European Union raids three Internet providers

The EU's investigative commission conducted raids on three telecom groups on suspicion of anti-trust violations 

Wolfgang Rattay/ Reuters/ File
The logo of Deutsche Telekom on the 'Colonia' TV tower in the western German city of Cologne. Deutsche Telekom was one of three telecom companies raided by the European Commission.

European Union officials on Thursday conducted raids on three telecommunications companies as part of ongoing anti-trust investigations.

The EU’s investigative branch, the European Commission, had concerns that the companies involved – Germany's Deutsche Telekom, France's Orange SA, and Spanish firm Telefonica – might have violated EU regulations that “prohibit the abuse of a dominant market position.”

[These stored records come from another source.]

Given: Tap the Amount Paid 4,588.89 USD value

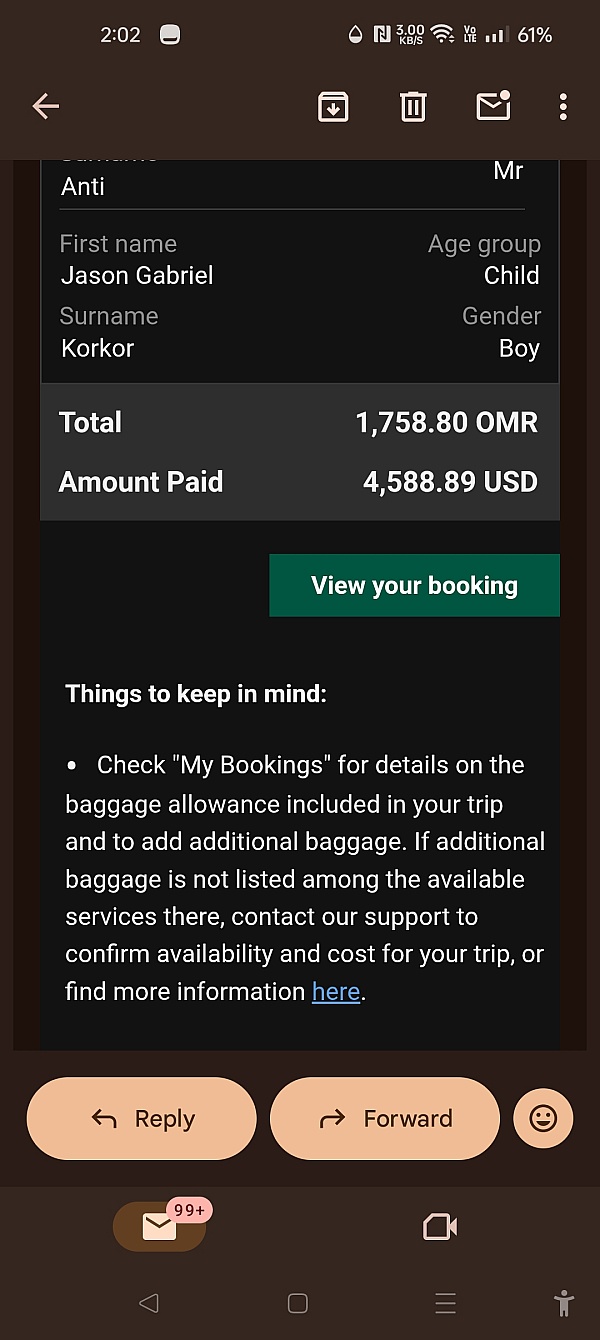Looking at the screenshot, I should pyautogui.click(x=450, y=482).
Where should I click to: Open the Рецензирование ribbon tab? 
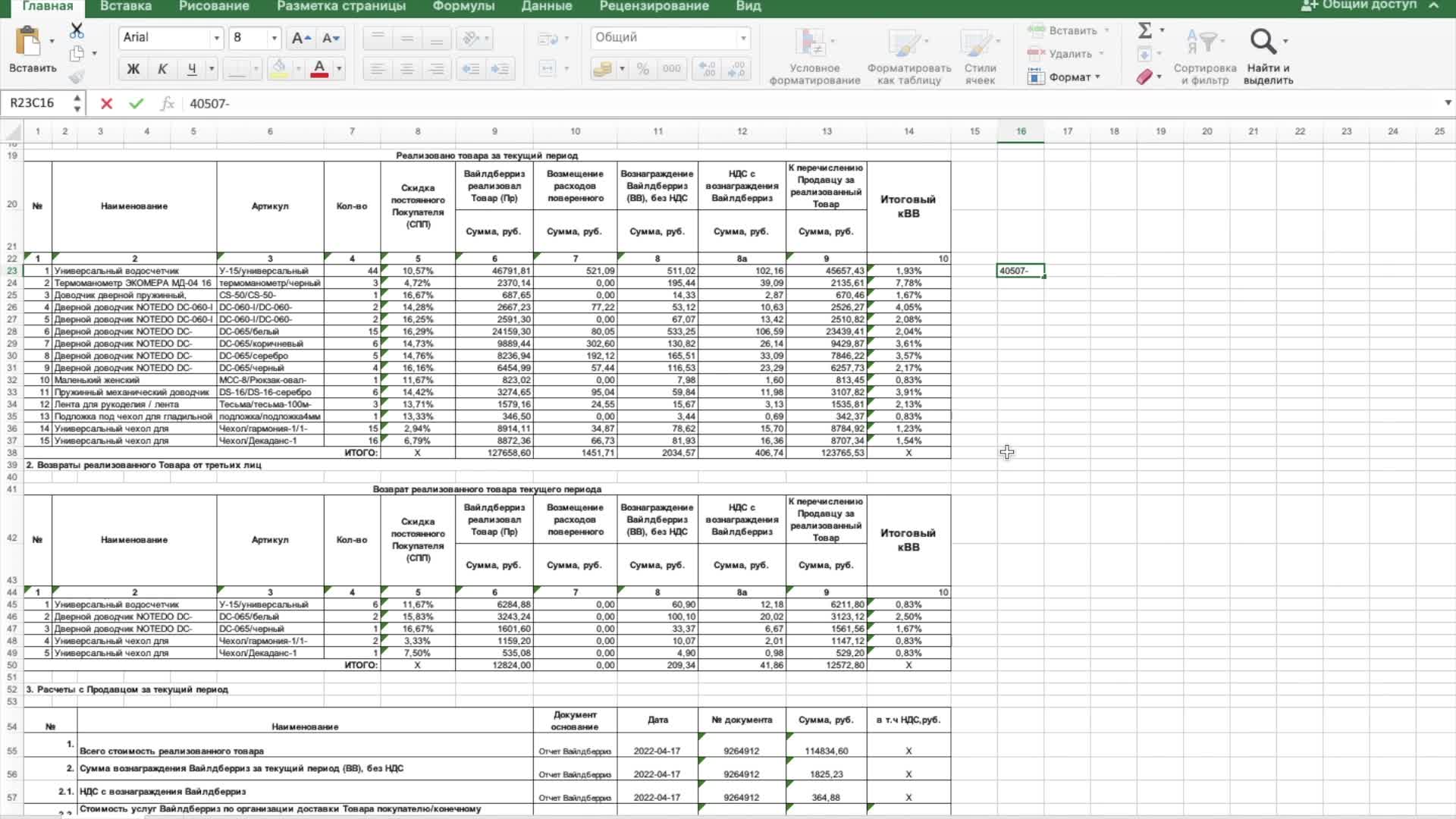[654, 6]
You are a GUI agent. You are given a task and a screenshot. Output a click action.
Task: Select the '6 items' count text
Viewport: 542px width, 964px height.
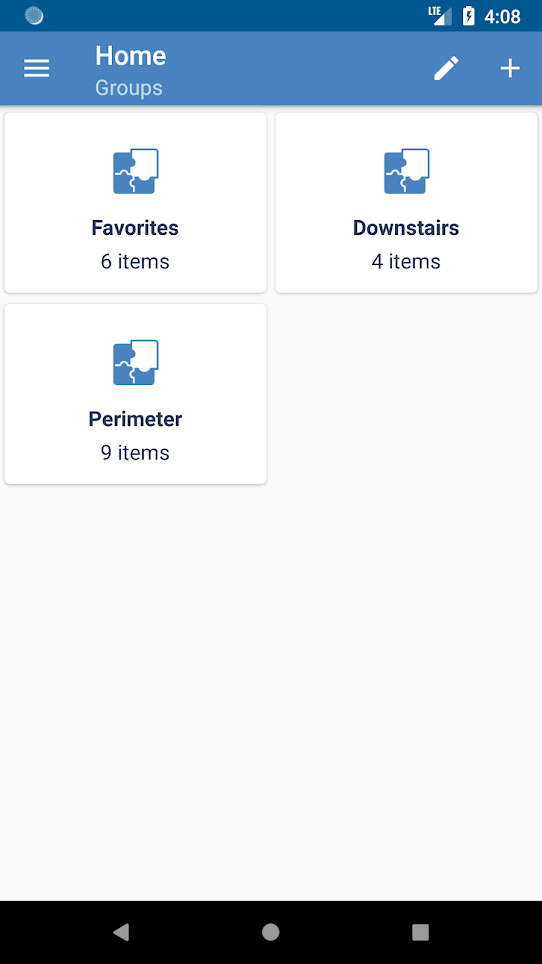point(135,261)
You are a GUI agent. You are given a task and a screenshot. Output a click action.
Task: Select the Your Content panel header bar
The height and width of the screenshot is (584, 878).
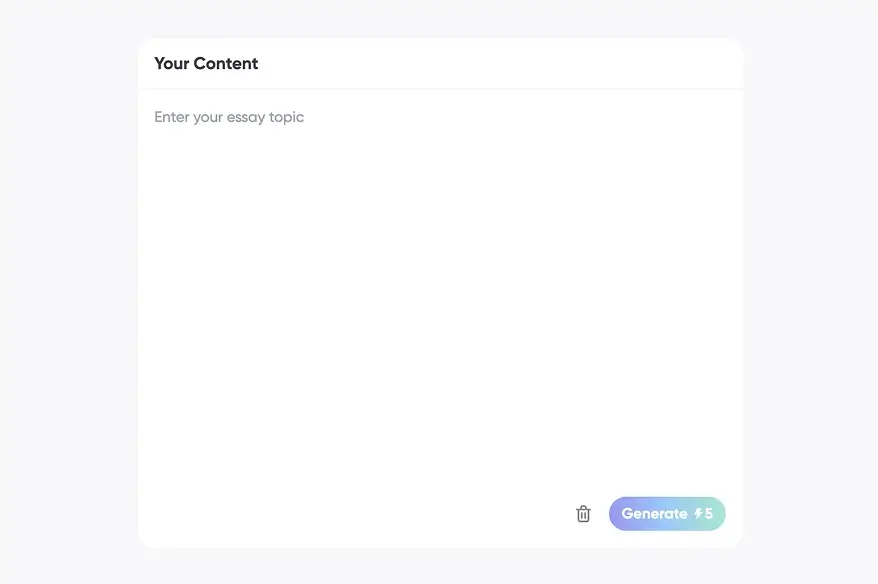tap(440, 64)
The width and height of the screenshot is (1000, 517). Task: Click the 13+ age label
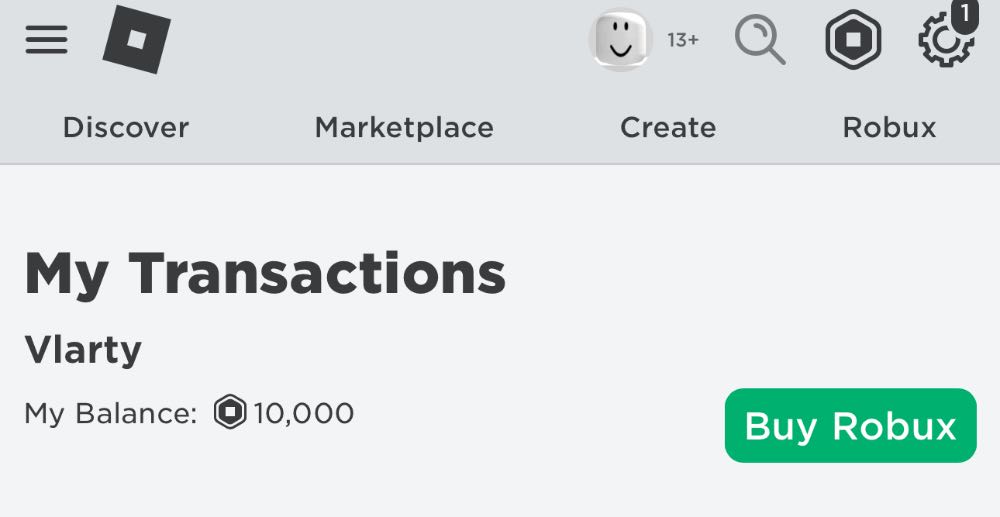[683, 41]
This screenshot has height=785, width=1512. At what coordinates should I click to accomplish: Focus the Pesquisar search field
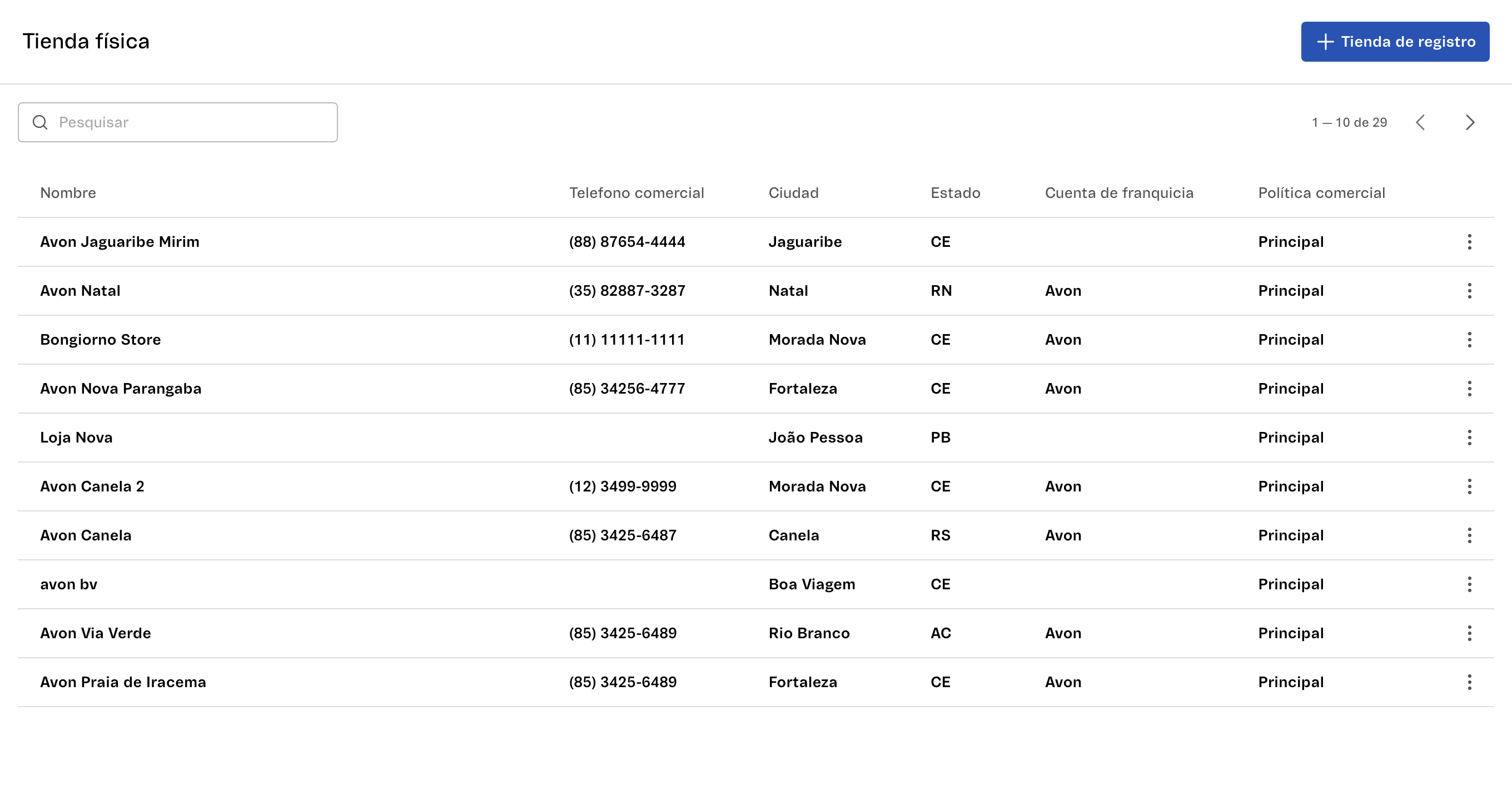click(188, 122)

Though the EC did not name the telecom companies involved in the investigation. Deutsche Telekom and Orange SA both confirmed the raid in separate statements, and Reuters reported that Telefonica was also raided, citing a source familiar with the issue.

The three Internet companies act as conduits through which smaller content providers offer their services at the retail level.

‘This service is crucial for the functioning of the Internet,” the EC’s statement reads.

The raids were conducted in response to complaints by local regulator Cogent Communications Group Inc., a Washington-based Internet provider whose customers transfer use services of Deutsche Telekom, Orange SA, and Telefonica, according to Bloomberg. Cogent alleges that the European telecom companies don’t provide enough bandwidth to meet demand.

As part of these investigations, data and emails at the company’s Headquarters in Bonn were also seized, according to a statement released by Deutsche Telekom on Thursday.

“Deutsche Telekom is surprised by the initiation of further investigations by the Commission...since previous allegations have all turned out to be unfounded,” the statement reads.

The EC carries out these kinds of inspections as a preliminary step into investigating suspected anticompetitive practices, though such inspections “do not mean that the companies are guilty of anti-competitive behavior” nor do they “prejudge the outcome of the investigation itself.”

The companies could face fines amounting to 10 percent of their annual global sales. Deutsche Telekom, which includes the US firm T-Mobile, generated $76 billion (58 €) in revenue in 2012, according to the German news outlet, der Spiegel.

There is no deadline for inquiries into anti-competitive conduct in the European Union.